とんかつ/カツレツの揚げ方(魔神式分類)



 【油鍋式】
 たっぷりの油で揚げる最もポピュラーな、巷の大部分のとんかつカツレツの調理法。
 ・高温揚げ 160度~180度 煉瓦亭を始めとする大部分とんかつ屋はこの温度
 衣はパリッとしてワイルドな揚がりだが、赤身肉はパサパサする
 ・中温揚げ 130度~160度 かつ吉(かつきち)菩提樹かつ良とんかつ丸五塩梅(あんばい)喝(かつ)とん太かつ銀フリッツ
 衣をパリッと赤身肉はしっとりジューシーに揚がる
 ・低温揚げ 100度~130度 ぽん多本家蘭亭ぽん多ぽん太喝(かつ)の極厚ロースカツ
 衣はあまりパリッとしないが、赤身肉はしっとりジューシーに揚がる
 ・2度揚げ 高温と中温、または低温の油を用意し、低温→高温、またはその逆順で揚げる 本家あげつきすぎ田
 衣をパリッと赤身肉はしっとりジューシーに揚がる

 【コートレット式/焼きかつ】
 ・コートレット式 フライパンでひたひたの油から少量の油で、焼くように揚げる とり茂(栃木県)等
 ・焼きかつ コートレット式と同じか、より少な目の油で、焼くように揚げる 桃タロー(浅草)等

 【丸栄式】
 油の入っていないフライパンに火を入れ、衣を付けたとんかつを入れ、とんかつがひたひたになるだけ量のラードを入れ、低温から高温になるまでじっくり揚げる、コートレット式の変形 丸栄(まるえい)



揚げ油の種類



 ・植物油
 カラッと軽やかに揚がり、油の種類によって、衣にうっすら香りが出たりする

 ・ラード
 ほとんど豚脂肪が使われ、味わいにコクが出る

 両者をブレンドして揚げる場合もある。



調味料



 多くの人は、何の疑問も持たず、とんかつカツレツにソースをかけて食べているだろうが、実はそれ以外にも様々な調味料と相性が良い。
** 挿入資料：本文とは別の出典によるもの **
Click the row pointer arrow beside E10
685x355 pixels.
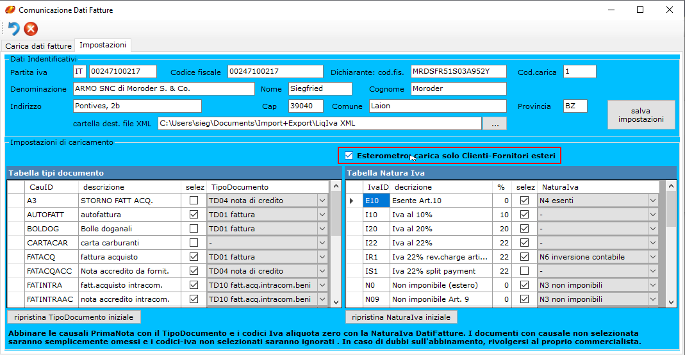click(x=351, y=201)
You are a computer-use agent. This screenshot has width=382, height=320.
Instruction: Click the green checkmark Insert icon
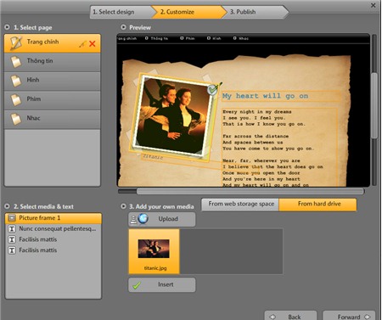(x=137, y=285)
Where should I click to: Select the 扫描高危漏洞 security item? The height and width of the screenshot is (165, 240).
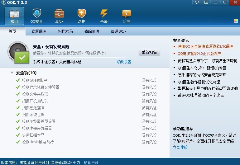33,108
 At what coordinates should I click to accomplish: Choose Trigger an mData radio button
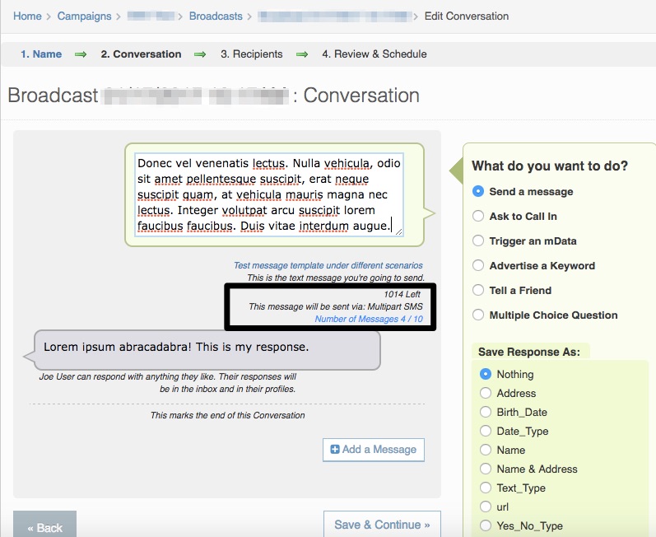coord(478,240)
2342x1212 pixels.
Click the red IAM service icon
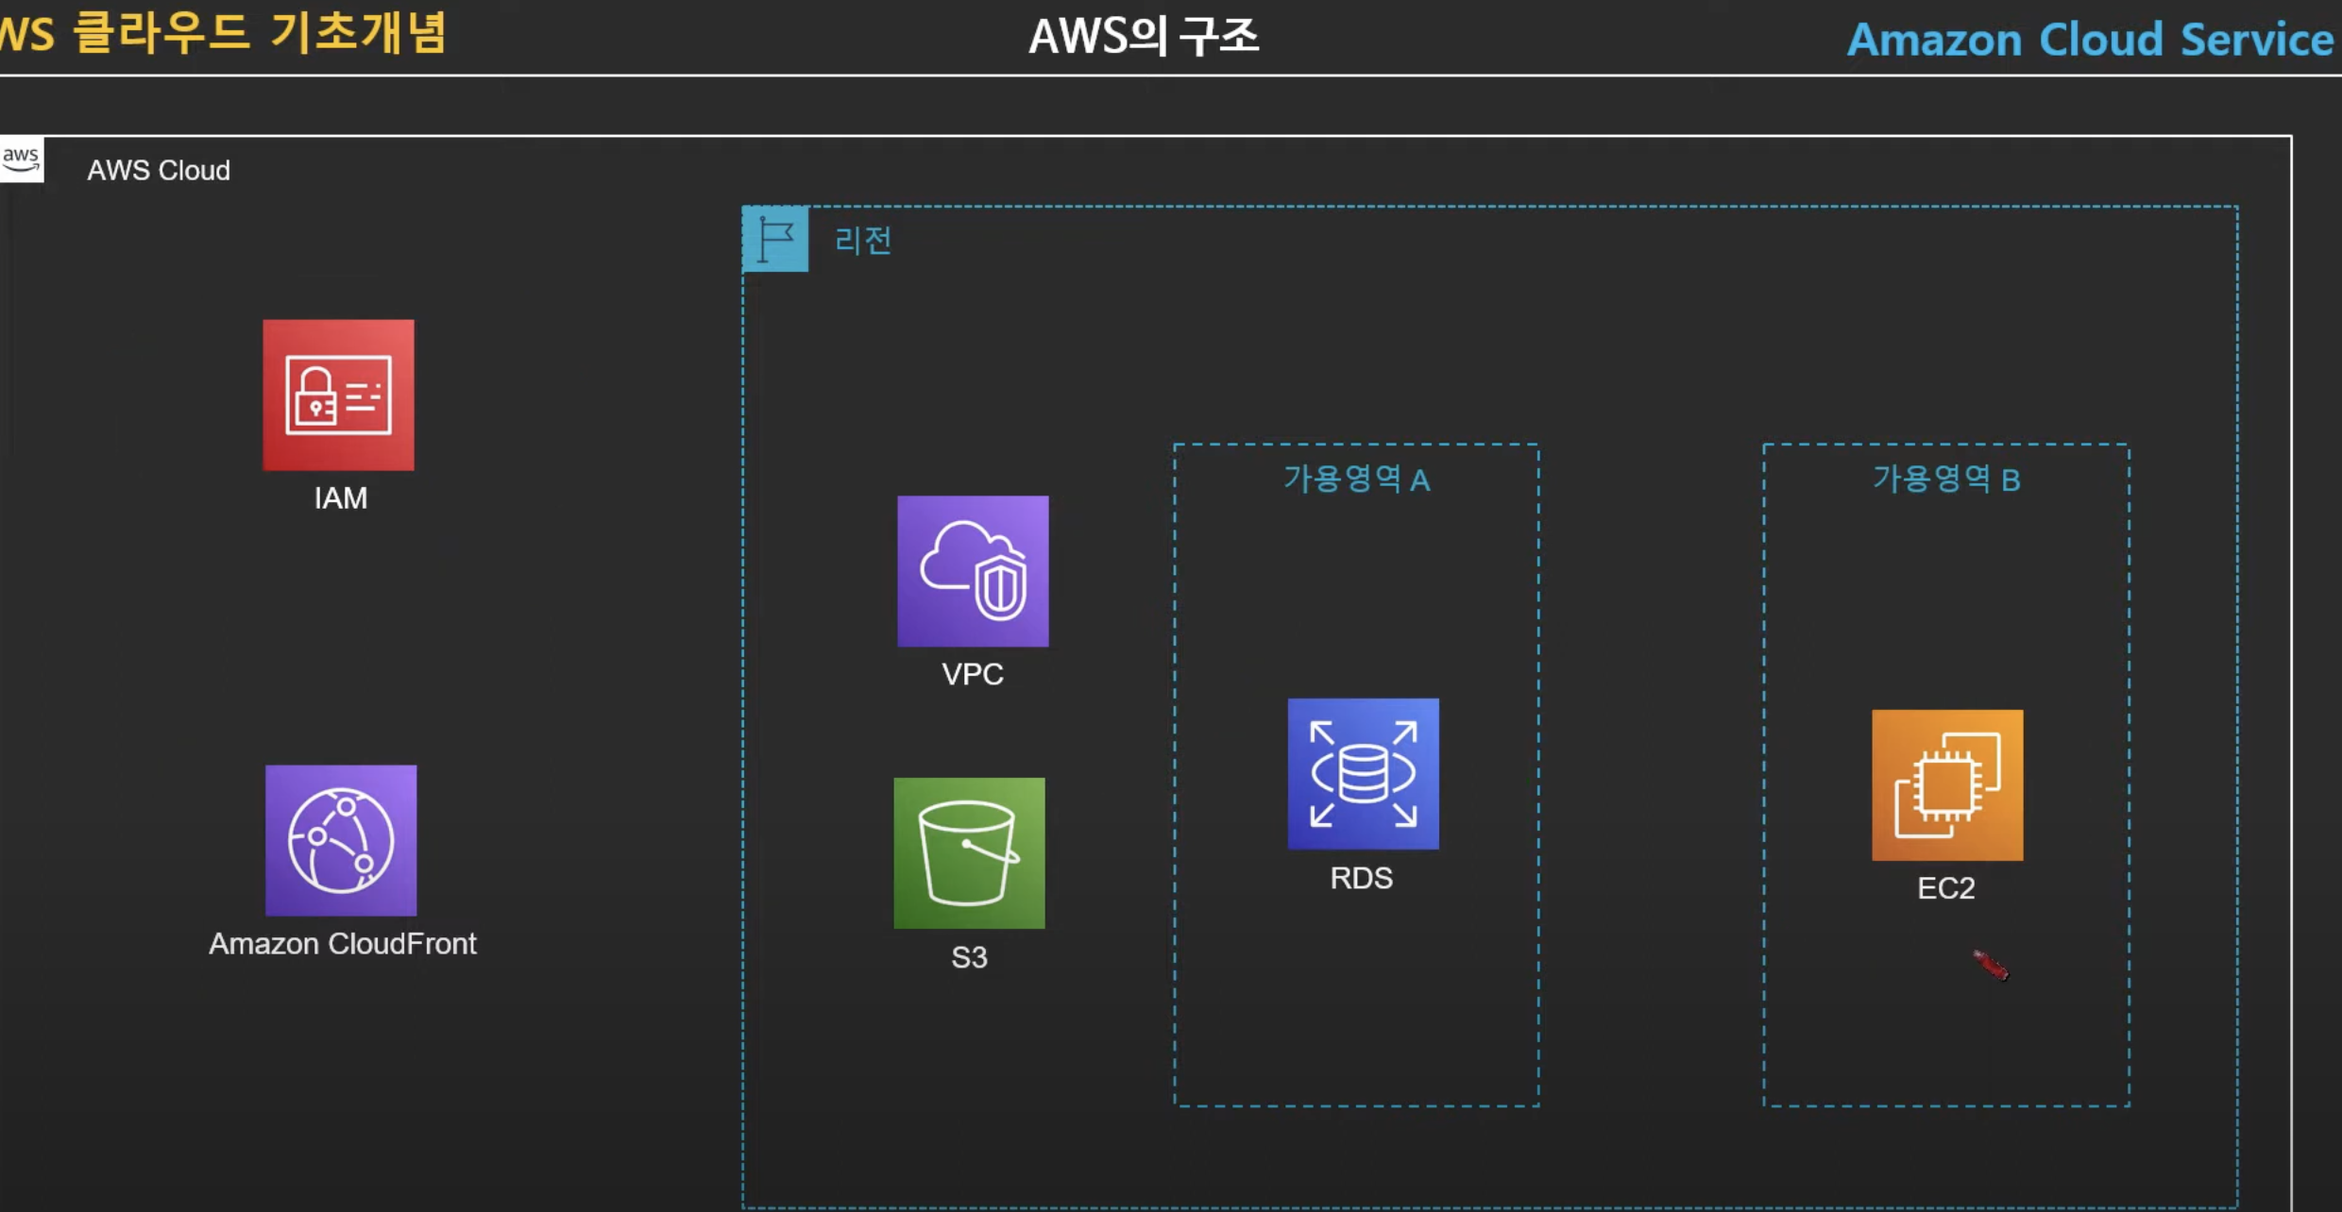click(x=338, y=395)
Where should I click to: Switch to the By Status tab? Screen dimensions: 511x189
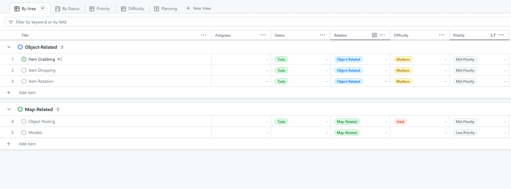[x=67, y=8]
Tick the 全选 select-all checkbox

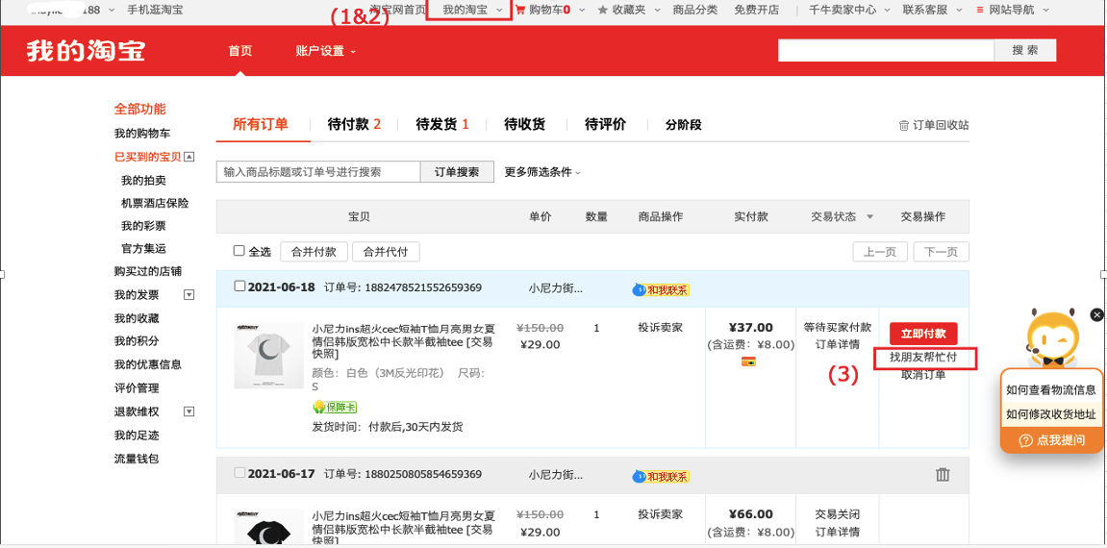[239, 251]
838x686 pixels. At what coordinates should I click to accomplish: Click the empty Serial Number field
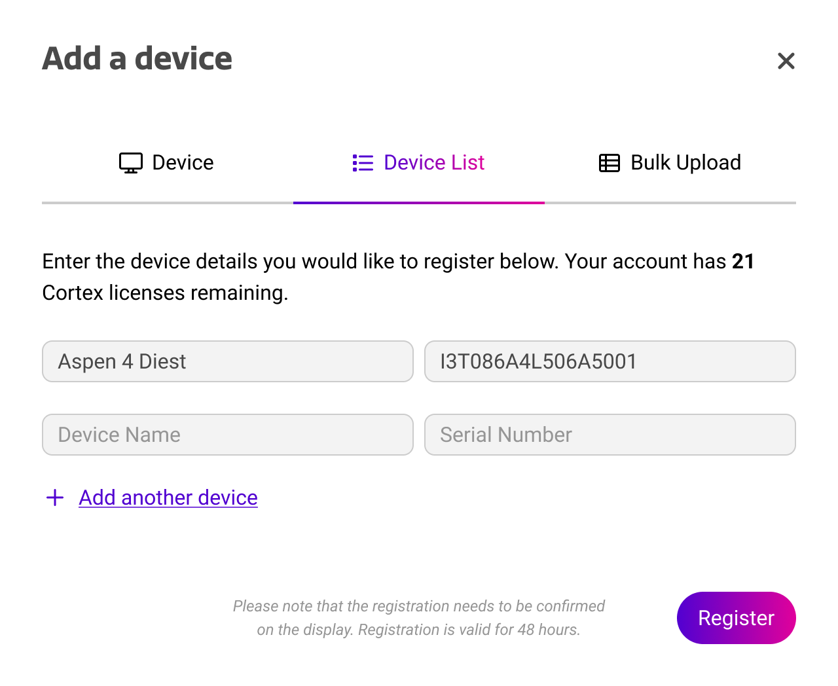(x=610, y=435)

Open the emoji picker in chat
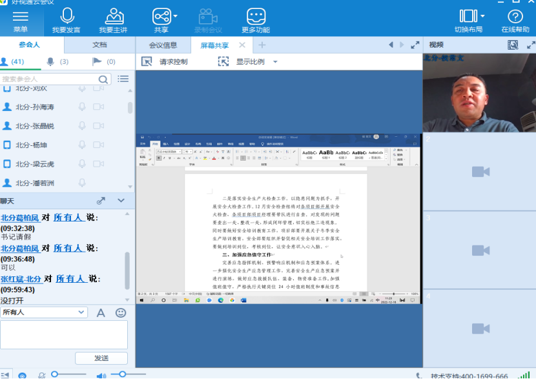tap(121, 312)
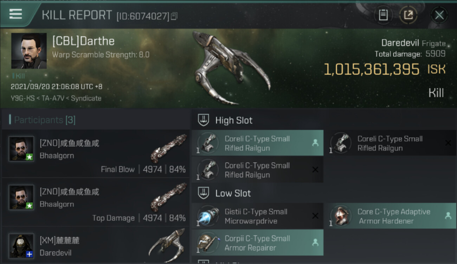Click the Daredevil pilot portrait in participants

pyautogui.click(x=21, y=246)
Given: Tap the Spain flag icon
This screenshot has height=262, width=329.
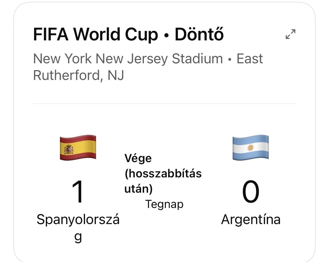Looking at the screenshot, I should coord(78,147).
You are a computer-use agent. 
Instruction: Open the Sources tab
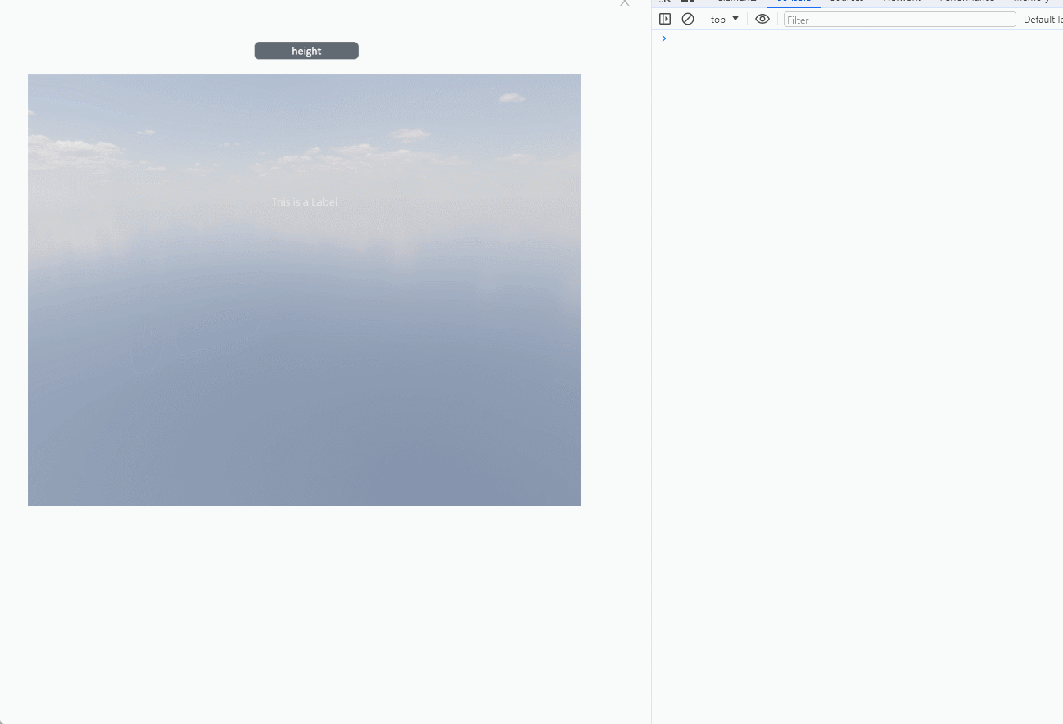846,2
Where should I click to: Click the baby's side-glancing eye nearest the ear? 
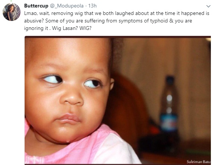[x=93, y=83]
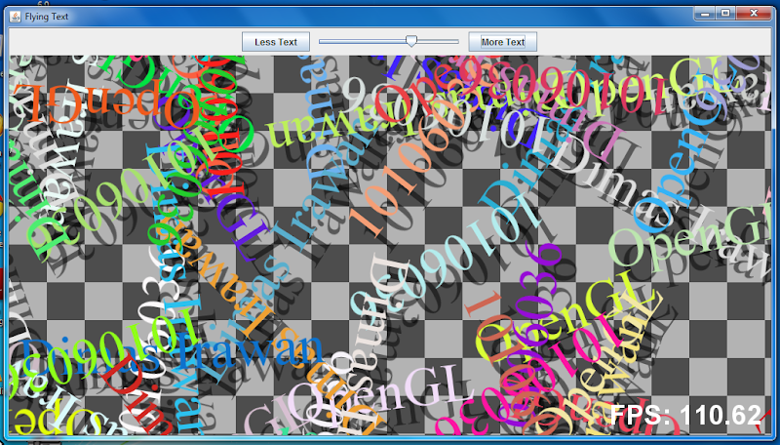The width and height of the screenshot is (780, 445).
Task: Click the text amount slider thumb
Action: pyautogui.click(x=411, y=41)
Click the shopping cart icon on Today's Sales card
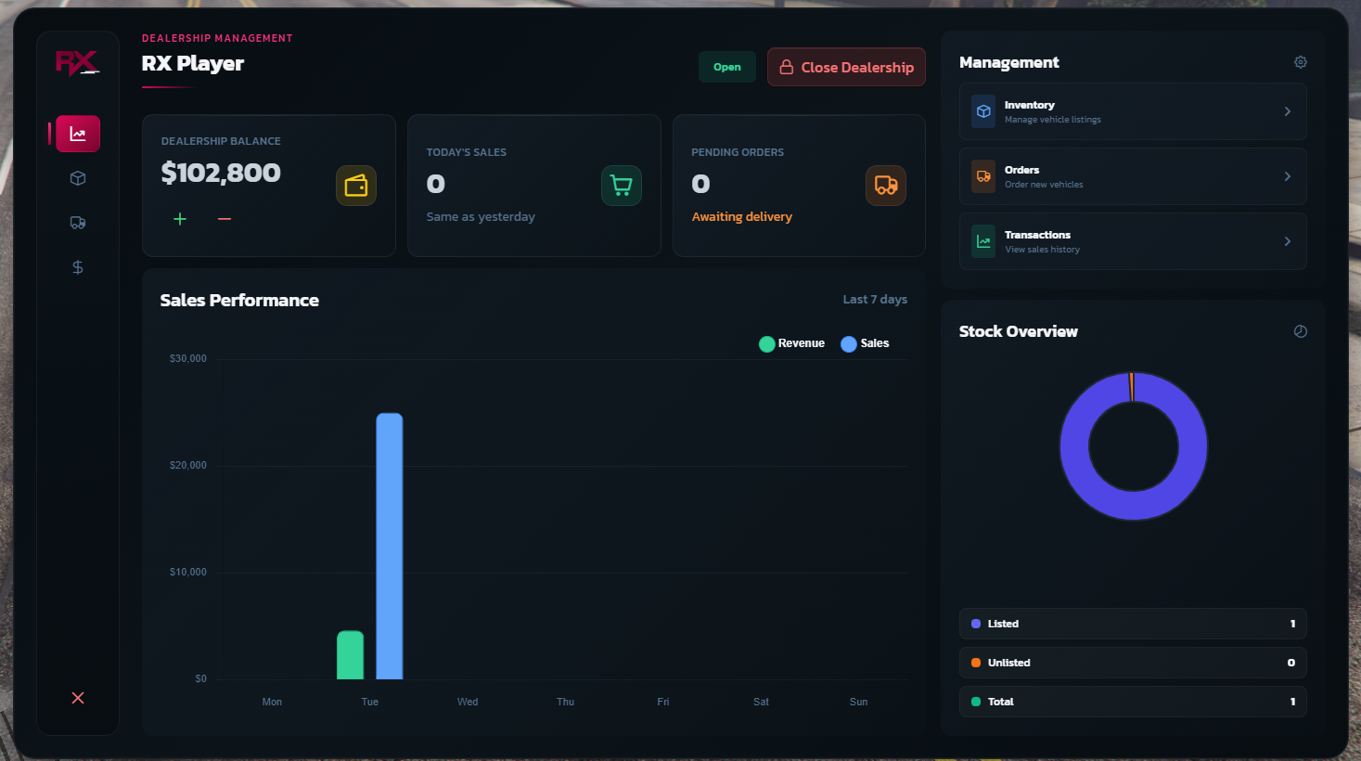This screenshot has width=1361, height=761. pyautogui.click(x=622, y=185)
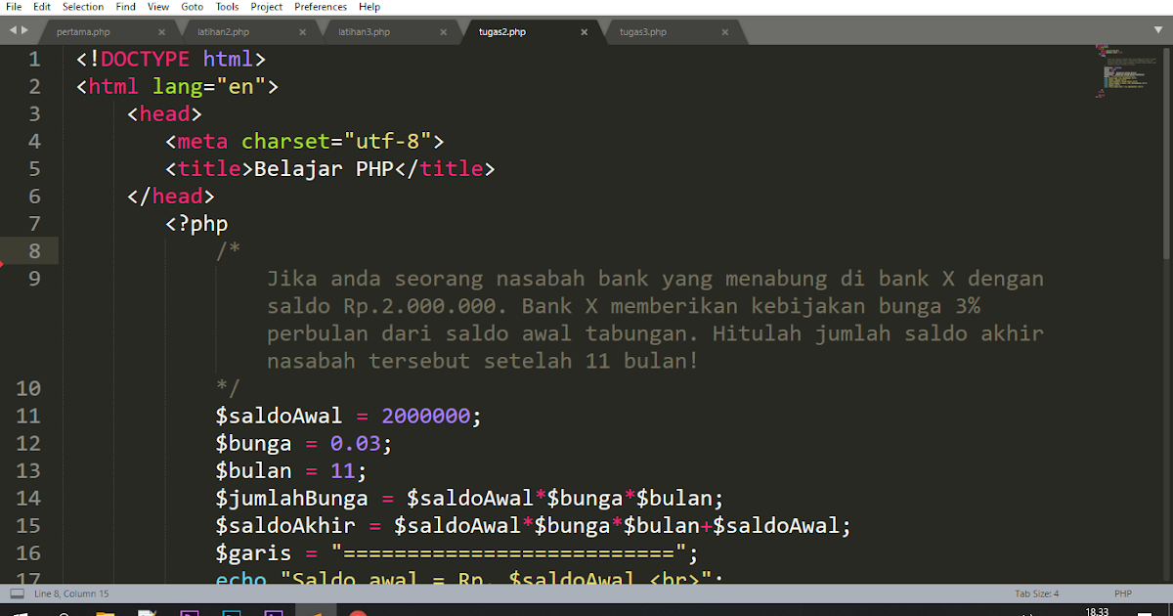Viewport: 1173px width, 616px height.
Task: Open the notes app from the taskbar
Action: [147, 611]
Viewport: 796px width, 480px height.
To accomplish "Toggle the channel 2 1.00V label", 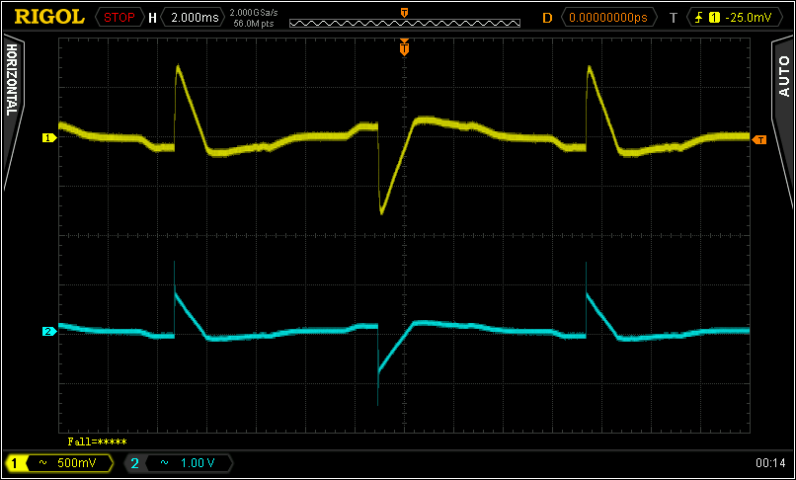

一度試されてはいかがだろうか?

 【塩】
  油っぽさが少なく、サラッとした豚脂肪の高品質豚肉を使った、高級とんかつでは、で食べる事で、豚肉の質の高さが味わえる。

 【醤油】
  生醤油ではなく、煮切り醤油を使う方が望ましいが、知る限り煮切り醤油を出す店はない。
  とんかつをサッパリと食べられる。
  生醤油だと、熟成不足の豚赤身肉は、醤油風味に負けてしまう事がある。
  白醤油の場合は、醤油特有の風味が穏やかなので、特にとんかつをサッパリと食べられる。
  たまり醤油だと、通常の醤油より濃厚な味わいなので、かなり旨味が強い豚赤身肉でないと、風味に負けてしまう。

 【ポン酢】
  ポン酢の酸味は、とんかつをサッパリと食べられる。
  特に、大根おろしとの併用は、とんかつをさらにサッパリさせる。
  ポン酢は、市販ではなく、自作すると酸味や濃度調節も適切に出来、さらに美味い。

 【ソース】
  最も古く日本に伝わったのがウスターソースで、煉瓦亭ぽん多本家では、ウスターソースが出される。
  しかし、ウスターソース特有の香辛料と酸味は、とんかつと相性が良いとは言い難く、1948年に道満調味料研究所が、甘味があり、酸味は穏やかで、粘度の高いとんかつソースを開発した。
  市販されている大メーカーのとんかつソースは、ほとんどが化学調味料や添加物が多く、不味くて、高級とんかつにはそぐわない。
  とんかつ屋によっては、市販のとんかつソースにアレンジして出す事もあるが、ベースが化学調味料や添加物まみれのソースならば、意味がない。
  例えば、ブルドック有機とんかつソースや、ユニオンソース月星食品等一部のメーカでは、品質が高く、味の良いソースも作られている。